Another pathway that could be implicated in the pathogenetic process of cystogenesis is the Janus kinase/signal transducer and activator of transcription (JAK/STAT) pathway. JAK/STAT indeed plays a relevant role in kidney development and mediates tubular cell proliferation after ischemic injury (28,30). Indeed, pyrimethamine, a STAT3 inhibitor, has been effective in inhibiting cyst growth in PKD1 mice model (30). Subsequently, a STAT3 specific inhibitor (S3I-201) confirmed these beneficial effects (30).
Curcumin (diferuloylmethane) a component of the golden spice turmeric (Curcuma longa) can modulate multiple cell signaling pathways (mTOR, WNT, STAT3) altered in ADPKD and showed to reduce cystogenesis and postpone renal failure in Pkd1 mice model (29).

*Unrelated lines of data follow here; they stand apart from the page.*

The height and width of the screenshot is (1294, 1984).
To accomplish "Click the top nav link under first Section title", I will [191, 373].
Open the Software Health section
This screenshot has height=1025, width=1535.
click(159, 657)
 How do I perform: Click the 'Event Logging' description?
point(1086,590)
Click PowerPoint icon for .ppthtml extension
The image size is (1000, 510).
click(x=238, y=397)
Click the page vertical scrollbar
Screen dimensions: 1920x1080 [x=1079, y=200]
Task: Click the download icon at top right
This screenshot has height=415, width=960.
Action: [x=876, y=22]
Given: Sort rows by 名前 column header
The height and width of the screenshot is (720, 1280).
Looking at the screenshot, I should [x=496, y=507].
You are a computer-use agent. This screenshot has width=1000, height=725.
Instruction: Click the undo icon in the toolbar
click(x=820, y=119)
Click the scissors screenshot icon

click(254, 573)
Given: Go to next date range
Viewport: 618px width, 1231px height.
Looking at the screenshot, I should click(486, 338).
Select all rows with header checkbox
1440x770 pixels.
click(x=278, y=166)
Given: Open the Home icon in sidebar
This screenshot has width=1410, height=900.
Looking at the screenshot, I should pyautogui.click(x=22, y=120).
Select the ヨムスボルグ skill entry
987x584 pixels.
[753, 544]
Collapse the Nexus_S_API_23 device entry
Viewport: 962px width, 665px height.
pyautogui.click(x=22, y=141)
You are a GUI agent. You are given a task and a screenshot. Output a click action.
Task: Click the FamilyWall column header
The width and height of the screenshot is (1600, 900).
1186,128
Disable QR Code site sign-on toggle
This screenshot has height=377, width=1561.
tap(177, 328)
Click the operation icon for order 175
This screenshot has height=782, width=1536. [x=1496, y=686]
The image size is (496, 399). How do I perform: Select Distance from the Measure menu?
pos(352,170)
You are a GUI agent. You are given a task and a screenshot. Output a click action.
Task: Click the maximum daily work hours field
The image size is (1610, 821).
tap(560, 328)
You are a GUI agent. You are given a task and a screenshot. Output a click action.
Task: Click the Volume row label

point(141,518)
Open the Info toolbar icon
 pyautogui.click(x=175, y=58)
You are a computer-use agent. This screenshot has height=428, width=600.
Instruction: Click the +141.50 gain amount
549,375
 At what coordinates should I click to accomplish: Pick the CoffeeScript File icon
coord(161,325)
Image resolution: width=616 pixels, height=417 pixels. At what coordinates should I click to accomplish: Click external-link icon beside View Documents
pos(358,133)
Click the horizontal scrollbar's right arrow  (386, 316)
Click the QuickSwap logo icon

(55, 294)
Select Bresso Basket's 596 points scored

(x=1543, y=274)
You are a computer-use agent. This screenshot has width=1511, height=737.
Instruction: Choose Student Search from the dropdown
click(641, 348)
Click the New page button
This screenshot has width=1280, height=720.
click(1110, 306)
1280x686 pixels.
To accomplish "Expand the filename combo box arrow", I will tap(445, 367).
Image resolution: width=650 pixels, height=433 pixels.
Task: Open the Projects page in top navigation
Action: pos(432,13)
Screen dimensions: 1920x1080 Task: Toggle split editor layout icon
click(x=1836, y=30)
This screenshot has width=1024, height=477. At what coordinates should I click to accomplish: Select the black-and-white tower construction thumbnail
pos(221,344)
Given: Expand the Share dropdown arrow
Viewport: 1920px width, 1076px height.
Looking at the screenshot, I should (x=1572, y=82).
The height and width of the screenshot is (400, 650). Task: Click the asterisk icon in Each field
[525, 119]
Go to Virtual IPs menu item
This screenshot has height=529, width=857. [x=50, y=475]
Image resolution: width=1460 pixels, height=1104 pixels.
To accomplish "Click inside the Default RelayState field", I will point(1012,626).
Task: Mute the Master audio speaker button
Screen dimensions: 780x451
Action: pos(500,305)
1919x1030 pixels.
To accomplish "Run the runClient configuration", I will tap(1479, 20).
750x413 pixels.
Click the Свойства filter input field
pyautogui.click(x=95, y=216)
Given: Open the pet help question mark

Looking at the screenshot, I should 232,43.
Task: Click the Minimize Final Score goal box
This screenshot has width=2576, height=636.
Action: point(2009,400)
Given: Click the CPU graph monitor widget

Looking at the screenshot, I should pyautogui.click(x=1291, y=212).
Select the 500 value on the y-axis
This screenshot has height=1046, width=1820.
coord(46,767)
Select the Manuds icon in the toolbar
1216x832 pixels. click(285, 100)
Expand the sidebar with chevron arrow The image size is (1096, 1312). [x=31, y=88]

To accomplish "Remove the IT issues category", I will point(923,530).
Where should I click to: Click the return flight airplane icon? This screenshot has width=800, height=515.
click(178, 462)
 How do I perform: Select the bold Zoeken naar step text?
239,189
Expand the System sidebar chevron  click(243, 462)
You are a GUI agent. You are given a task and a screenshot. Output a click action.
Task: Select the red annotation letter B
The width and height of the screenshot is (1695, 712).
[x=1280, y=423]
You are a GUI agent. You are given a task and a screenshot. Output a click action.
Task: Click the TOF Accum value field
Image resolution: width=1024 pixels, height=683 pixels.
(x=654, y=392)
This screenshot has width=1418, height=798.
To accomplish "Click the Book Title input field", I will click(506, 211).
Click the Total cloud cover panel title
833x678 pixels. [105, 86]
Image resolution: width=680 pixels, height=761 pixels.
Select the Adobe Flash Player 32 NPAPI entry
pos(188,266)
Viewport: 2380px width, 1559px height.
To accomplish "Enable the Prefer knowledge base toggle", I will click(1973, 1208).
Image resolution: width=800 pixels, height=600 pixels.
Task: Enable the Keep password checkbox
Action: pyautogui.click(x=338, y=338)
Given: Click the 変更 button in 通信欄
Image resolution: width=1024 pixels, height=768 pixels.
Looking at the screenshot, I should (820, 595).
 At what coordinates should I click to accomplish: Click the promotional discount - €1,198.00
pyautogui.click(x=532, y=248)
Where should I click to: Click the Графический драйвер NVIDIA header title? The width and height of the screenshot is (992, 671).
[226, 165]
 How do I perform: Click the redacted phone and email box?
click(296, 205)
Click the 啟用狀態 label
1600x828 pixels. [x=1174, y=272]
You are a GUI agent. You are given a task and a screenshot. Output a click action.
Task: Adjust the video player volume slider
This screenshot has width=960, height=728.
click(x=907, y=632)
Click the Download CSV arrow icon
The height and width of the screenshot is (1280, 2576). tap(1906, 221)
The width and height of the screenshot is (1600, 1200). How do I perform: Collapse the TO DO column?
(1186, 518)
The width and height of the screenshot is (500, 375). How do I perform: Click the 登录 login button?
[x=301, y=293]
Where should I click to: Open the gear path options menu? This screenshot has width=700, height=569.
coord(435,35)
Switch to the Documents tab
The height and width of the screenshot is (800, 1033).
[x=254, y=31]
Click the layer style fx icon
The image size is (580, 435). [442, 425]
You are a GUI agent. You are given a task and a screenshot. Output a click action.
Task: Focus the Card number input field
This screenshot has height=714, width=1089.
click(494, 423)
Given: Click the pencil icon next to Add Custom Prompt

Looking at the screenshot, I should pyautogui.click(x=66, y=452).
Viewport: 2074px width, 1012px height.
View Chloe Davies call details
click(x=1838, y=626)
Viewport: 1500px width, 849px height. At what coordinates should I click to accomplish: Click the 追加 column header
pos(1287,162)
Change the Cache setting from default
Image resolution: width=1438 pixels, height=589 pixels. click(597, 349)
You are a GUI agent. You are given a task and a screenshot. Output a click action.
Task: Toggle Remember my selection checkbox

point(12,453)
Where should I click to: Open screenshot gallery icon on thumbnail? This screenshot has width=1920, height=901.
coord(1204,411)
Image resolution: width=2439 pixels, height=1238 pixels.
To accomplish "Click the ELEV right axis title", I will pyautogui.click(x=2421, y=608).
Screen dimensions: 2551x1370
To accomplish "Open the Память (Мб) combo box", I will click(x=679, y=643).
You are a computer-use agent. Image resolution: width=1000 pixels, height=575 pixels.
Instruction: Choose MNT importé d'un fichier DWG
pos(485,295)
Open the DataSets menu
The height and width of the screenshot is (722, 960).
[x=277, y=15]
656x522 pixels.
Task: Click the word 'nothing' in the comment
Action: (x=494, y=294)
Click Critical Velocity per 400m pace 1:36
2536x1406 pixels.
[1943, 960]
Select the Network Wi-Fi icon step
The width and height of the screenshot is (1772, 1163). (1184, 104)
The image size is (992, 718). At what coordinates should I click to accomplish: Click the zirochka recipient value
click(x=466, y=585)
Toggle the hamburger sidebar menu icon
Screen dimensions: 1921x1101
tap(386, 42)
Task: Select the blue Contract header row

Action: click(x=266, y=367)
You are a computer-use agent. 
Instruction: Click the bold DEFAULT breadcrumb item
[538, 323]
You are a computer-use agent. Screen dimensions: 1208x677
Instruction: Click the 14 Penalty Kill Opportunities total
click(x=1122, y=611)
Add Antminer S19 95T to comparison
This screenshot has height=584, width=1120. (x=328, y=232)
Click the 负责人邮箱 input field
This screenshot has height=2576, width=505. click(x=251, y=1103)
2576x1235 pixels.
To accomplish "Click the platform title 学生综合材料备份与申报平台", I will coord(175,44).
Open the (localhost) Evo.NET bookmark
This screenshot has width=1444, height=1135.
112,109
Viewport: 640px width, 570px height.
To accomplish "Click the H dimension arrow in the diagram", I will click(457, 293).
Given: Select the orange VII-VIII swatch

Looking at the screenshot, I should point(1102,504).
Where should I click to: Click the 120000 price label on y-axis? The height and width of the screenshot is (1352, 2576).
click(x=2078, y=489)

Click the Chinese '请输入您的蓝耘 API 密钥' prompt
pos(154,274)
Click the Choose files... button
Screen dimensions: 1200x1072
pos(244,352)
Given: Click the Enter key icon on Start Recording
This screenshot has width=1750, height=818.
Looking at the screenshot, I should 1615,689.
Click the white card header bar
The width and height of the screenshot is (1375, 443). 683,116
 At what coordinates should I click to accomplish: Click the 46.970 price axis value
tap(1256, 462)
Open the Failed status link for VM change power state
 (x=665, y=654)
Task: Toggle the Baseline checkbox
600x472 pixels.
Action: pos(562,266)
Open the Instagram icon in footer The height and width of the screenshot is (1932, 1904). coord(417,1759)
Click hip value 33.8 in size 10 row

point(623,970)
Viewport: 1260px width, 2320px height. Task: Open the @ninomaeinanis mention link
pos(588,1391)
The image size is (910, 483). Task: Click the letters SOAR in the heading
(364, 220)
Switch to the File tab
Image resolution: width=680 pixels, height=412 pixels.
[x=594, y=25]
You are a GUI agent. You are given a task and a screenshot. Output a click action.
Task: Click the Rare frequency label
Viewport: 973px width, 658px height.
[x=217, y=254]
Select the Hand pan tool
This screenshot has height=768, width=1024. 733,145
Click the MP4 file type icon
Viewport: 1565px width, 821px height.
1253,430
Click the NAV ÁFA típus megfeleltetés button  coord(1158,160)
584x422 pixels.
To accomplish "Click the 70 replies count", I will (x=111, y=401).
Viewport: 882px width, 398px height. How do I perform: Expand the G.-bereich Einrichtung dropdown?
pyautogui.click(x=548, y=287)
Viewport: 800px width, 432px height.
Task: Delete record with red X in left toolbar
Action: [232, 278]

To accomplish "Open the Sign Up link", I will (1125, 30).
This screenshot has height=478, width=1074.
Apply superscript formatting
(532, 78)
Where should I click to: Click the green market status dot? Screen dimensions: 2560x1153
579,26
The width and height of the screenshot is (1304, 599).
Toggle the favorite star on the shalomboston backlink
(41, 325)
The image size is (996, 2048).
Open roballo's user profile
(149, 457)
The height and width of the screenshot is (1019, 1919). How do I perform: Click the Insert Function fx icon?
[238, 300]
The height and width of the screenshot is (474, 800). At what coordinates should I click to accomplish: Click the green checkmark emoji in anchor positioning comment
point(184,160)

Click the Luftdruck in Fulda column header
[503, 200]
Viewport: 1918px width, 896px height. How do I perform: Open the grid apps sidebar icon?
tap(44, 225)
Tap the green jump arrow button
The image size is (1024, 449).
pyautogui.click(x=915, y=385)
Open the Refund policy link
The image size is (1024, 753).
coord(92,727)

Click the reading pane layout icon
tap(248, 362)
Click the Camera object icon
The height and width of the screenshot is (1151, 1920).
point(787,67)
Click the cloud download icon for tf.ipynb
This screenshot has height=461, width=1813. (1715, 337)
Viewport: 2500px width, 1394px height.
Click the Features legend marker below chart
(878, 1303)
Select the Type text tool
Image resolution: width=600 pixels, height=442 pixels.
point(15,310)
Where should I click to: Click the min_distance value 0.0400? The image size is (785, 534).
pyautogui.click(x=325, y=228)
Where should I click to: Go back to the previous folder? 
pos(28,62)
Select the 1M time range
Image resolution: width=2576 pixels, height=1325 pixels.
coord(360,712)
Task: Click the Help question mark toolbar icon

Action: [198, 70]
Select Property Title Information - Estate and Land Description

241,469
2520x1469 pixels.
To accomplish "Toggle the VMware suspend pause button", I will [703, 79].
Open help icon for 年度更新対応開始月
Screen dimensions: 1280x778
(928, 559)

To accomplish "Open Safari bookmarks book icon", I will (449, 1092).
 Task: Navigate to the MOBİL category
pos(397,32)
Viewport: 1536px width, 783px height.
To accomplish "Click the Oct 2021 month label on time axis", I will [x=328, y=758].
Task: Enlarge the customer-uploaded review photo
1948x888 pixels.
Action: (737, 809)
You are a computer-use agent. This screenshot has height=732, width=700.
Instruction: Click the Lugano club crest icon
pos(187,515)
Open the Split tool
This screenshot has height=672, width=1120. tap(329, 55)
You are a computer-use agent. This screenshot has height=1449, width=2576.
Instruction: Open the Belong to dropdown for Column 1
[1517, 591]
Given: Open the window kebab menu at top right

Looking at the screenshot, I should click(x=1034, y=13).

Multiple signaling pathways are involved in cyst formation and progression, and studies of these signaling pathways have led to potential treatments for ADPKD. In this review, we covered the successes that the scientific society obtained in recent years in understanding the pathogenesis of ADPKD, and presented novel therapeutic strategies targeting molecular pathways of cystogenesis. V2R antagonists and SST analogues have been shown to safely slow kidney growth and protect renal function in patients with ADPKD and represent the most well-characterized and promising candidate therapies to date. According to the results of the TEMPO3/4 study and registration by EMA, tolvaptan seems to be the first-choice drug. Unfortunately, some medical interventions successful in experimental models failed in clinical practice, and others still need to be evaluated in clinical trials. It is possible that monotherapy may not be sufficient and that targeting multiple molecular pathways will be required to retard cyst growth and disease progression in the future. Combination therapy is then the right direction for further clinical trials in order to find effective treatment.
The authors acknowledge Dr. Stefanos Tsalouchos for his assistance and for drawing Figure 1.
The authors declare no conflicts of interest with respect to research, authorship, and/or publication of this article.